- DIRECTIONS FOR THIS TASK:
Set down exactly the lines running from the line with "Launch the Flappy Bird homebrew" to the end of the listing below, both ends included.

Top of INPUT MATERIAL

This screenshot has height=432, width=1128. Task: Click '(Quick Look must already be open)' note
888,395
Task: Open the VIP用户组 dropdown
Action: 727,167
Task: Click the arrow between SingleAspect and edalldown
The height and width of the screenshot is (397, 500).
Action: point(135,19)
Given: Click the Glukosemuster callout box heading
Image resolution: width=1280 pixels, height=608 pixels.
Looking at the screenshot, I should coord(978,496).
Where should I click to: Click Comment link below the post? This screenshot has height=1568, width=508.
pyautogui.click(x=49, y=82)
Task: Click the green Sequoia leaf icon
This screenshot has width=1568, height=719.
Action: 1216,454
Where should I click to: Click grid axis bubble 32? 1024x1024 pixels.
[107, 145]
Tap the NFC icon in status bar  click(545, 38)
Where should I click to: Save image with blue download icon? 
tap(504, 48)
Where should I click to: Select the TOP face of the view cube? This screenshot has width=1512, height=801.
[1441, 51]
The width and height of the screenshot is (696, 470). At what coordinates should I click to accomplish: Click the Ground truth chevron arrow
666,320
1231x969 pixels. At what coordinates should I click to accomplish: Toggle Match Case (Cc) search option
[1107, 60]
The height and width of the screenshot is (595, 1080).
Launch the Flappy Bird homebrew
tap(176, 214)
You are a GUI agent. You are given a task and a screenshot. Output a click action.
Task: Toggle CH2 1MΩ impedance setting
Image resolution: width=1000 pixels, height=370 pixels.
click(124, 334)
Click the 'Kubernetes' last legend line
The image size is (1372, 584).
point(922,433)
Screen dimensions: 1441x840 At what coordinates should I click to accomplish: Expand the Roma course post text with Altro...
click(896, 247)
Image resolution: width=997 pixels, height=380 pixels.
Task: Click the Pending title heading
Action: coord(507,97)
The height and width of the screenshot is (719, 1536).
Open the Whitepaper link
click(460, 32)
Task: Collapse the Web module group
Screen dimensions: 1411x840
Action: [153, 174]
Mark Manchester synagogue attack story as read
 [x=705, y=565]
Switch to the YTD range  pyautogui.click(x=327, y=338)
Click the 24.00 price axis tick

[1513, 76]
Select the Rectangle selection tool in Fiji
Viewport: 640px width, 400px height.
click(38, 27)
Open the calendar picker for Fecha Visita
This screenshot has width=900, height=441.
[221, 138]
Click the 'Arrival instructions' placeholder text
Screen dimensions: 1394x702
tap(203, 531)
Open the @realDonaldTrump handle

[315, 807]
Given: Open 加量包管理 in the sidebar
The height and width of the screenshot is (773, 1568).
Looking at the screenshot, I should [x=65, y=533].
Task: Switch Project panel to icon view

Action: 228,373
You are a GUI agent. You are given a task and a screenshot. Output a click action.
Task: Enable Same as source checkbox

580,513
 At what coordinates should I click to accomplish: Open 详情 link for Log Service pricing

Bottom of INPUT MATERIAL

- ANSWER BOX:
Launch the Flappy Bird homebrew
tap(176, 214)
You are a GUI agent. You are given a task and a screenshot. Output a click action.
Task: Toggle CH2 1MΩ impedance setting
Image resolution: width=1000 pixels, height=370 pixels.
click(124, 334)
Click the 'Kubernetes' last legend line
The image size is (1372, 584).
point(922,433)
Screen dimensions: 1441x840 At what coordinates should I click to accomplish: Expand the Roma course post text with Altro...
click(896, 247)
Image resolution: width=997 pixels, height=380 pixels.
Task: Click the Pending title heading
Action: coord(507,97)
The height and width of the screenshot is (719, 1536).
Open the Whitepaper link
click(460, 32)
Task: Collapse the Web module group
Screen dimensions: 1411x840
Action: [153, 174]
Mark Manchester synagogue attack story as read
 [x=705, y=565]
Switch to the YTD range  pyautogui.click(x=327, y=338)
Click the 24.00 price axis tick

[1513, 76]
Select the Rectangle selection tool in Fiji
Viewport: 640px width, 400px height.
click(38, 27)
Open the calendar picker for Fecha Visita
This screenshot has width=900, height=441.
[221, 138]
Click the 'Arrival instructions' placeholder text
Screen dimensions: 1394x702
tap(203, 531)
Open the @realDonaldTrump handle

[315, 807]
Given: Open 加量包管理 in the sidebar
The height and width of the screenshot is (773, 1568).
Looking at the screenshot, I should [x=65, y=533].
Task: Switch Project panel to icon view

Action: 228,373
You are a GUI agent. You are given a task and a screenshot. Output a click action.
Task: Enable Same as source checkbox

580,513
 At what coordinates should I click to accomplish: Open 详情 link for Log Service pricing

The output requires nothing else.